Gather yourself there, and the luminous universe opens.
In that vast expanse, fathomless, infinite ocean of light, lose yourself,
and find yourself, and become what you already are."
- from Hare in the Moon
Sadness has been revisiting me these days...
Mixed with a deep grief and near total surrender...
Or maybe, the deep grief is asking me to surrender..
"over and over again"
I have come so far. I really have. Even though there is no physical evidence of that yet as i remain bedridden.
In 2020 during this same time, i was deeply unwell physically and mentally. I have documented how so much started returning to me just after getting my cells the appropriate vitamins. Such deep deficiencies can cause very very altered states. Thats a nice way to put it. Lets leave it nice since the other way of describing what happens to ones brain when it is starved of what it needs....isn't as pretty.
I remember i listened to this song as i could over and over that fall. I was left alone 29 days total that year. I was alone quite a bit that fall. No hired help. No helpers that fall. A pack of water on the bed and my premade 7 foods in the fridge that i ate if i could access it. cold. On those lucky moments i could be upright...barely...I mostly didn't think i would make it anymore that year due to the fact my body was having obvious signs of shutting down. I was sad i had to die all alone....after trying so f****** hard.
I listened to this song over and over and would often go into these periods of just imaging myself disappearing into woods and slipping into a swamp or off a cliff. It was my only release at that level of pain. I was in deep grief of having pieces of a mind that saw glimpses of organized thoughts of how they wanted to go to apple orchards with their children, or sit upright at a table with their children and hold a fork and eat from a plate but i just instead heard their comings and goings. I heard their lives lived from another room, in the dark. I missed people around me that had died. I couldn't even say goodbye to them.....in a way society does.
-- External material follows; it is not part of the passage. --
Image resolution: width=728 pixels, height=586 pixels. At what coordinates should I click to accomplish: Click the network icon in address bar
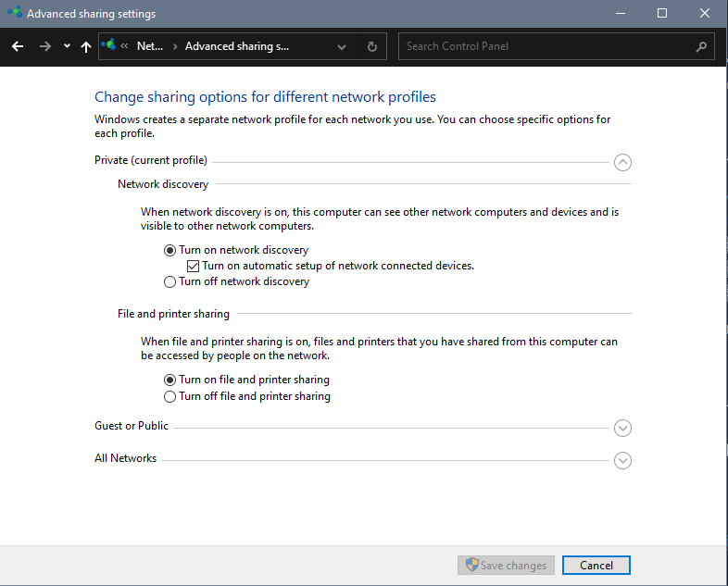(110, 45)
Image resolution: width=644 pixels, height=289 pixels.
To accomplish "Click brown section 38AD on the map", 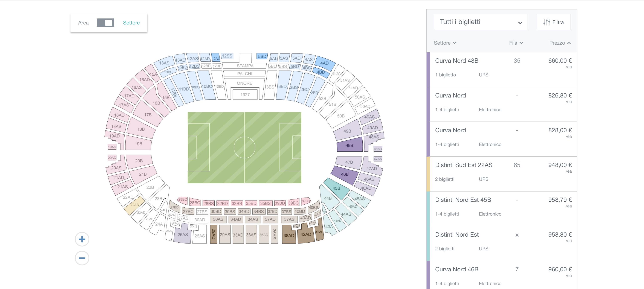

By congregating to a funeral. I was so misunderstood. How could someone THIS sick with so much cellular dysfunction be this misunderstood? As i had desperately tried what seemed like everything to heal to only end up severely unwell and quite near abandoned...this song just let me be. She held me when i couldn't hold myself anymore. She let me fall apart. She gave me a space to unravel and let out deep grief. She was my safe space when a very injured part of me would appear to want to be released from its prison.
So, today, i heard this song for the first time in a few years and i realized. Yes, i am a visitor in sadness's desolate desert right now. PTSD has been loud last month. But, i mostly do not have permanent residence here anymore. Mostly. I will let myself feel what needs to be felt even if i can only handle 5% of that capacity right now. I scheduled an appointment with my therapist for this evening. I recognize old signs and guideposts for what they are. I also thank those of you for reaching out to me with how you cope under duress and difficult times in the post i recently posted. It helps.
I do not believe in judging my emotions anymore.
Hence, why i am sharing my journey right now.
"slow down to look around, i need to learn to breathe again....i try, over and over again"
This woman is in Sharon Van Etten's band, she also does her own thing. I'm grateful for some of her music.
Embrace the shadows. Don't run. We are all dark and light.
I also read this paragraph the other day and it activated a force within me:
"Want only what is true.
This will lead you to the well of your deepest sorrows.
Follow that passageway, all the way down;
Become the dark emptiness of your absent core.
Be still. Let the waiting become a fire.
Be still. Let the fire show you its secret heart;
A strand of clear light running through you.
Gather yourself there, and the luminous universe opens.
In that vast expanse, fathomless, infinite ocean of light, lose yourself,
and find yourself, and become what you already are."